A prominent leader in Hinduism has publicly condemned two outfits for the character Symmetra, due to their resemblance to Devi, the great goddess of Hinduism.
You can see the skins in question above and, sure enough, they do strongly resemble the Hindu deity, with one even being called "Devi" and the other "Goddess".
Blizzard hasn't responded to the criticism, but, this isn't the first time for this particular Hindu figure to criticise video games. Earlier in the year, for example, they also called for Krishna, another Hindu deity, to be removed from Shin Megami Tensei IV: Final, with complaints including the fact that they wear a fedora and how this is a hat “widely associated with gangsters".

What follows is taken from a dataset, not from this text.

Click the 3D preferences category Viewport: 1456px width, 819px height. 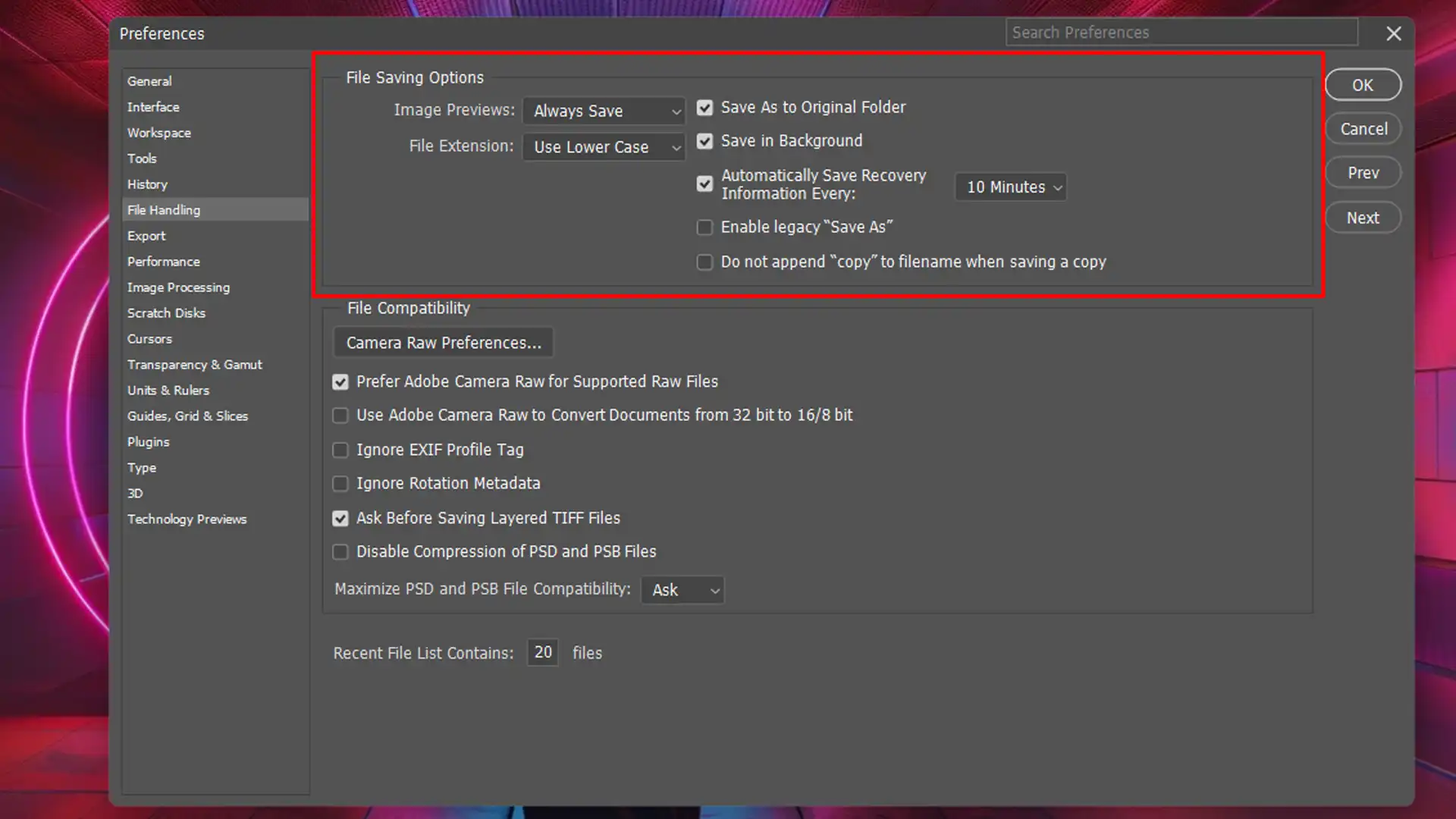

Also going on last week was EVO 2016 and the ESPN forcing a R. Mika player to use a different outfit, due to disapproving of her default costume showing so much skin. The ESPN has declined to comment on the matter, although, the news was brought to everyone's attention by the tournament's Japanese interpreter Ryan Harvey.
This was the first time for the popular EVO tournament to be broadcast on TV and it was only the Street Fighter V portion that was shown. With such a small amount of coverage so far, it is uncertain how the future will play out and just how much of an effect TV stations could have on eSports. However, with there already being problems, it doesn't look too good and this could have also possibly played a part in Capcom's decisions to tone down certain sexual content, such as R. Mika's famous butt slap.
But to move on to the biggest story last week. Australia has, yet again, refused a game for a rating, thus completely banning it in the country.
The controversial game is none other than The Bug Butcher, a popular indie game, from some ex-Blizzard employees, of the side scrolling, shooter genre. On the surface, there seems to be absolutely nothing in the game that would warrant it being completely banned in the country. Also, it's interesting that the game has been available now since January 19th without any issues, and so the sudden ban was even more confusing.
The devs got back to us after we broke the news and have helped fill in the blanks.
We have been in the age rating process for our upcoming console release in Australia. Seem like this triggered the ban from Steam as well. The reasoning behind is, is sad but at the same point also funny. We have a powerup called "Speed powerup" where Harry injects himself a surringe. Looks like the combination of the injection with the word "Speed" someone could assume that it's a drug. We are shocked but are trying to get in touch with Australia to see if we can fix this.
In their statement, they have explained that they submitted it the Australian Classification Board due to plans for releasing the title on consoles, something they had not done already due to ratings not being required for games on Steam. This triggered the ban and it was due to a power-up called "Speed powerup". The rating system has an extremely strict stance on what it classes as drug use "related to incentives and rewards". The combination of the word "Speed" and the fact that it involves an animation of the character injecting themselves with a syringe, crossed the line in the eyes of the Classification Board.
As for what's next, the studio has stated that they are trying to get in touch with Australia to try and resolve the situation. When more info is known, we'll be sure to let everybody know. What is likely to happen, of course, is that alterations will be made to either the Australian version or worldwide so that it passes the standards of the Aussie rating system.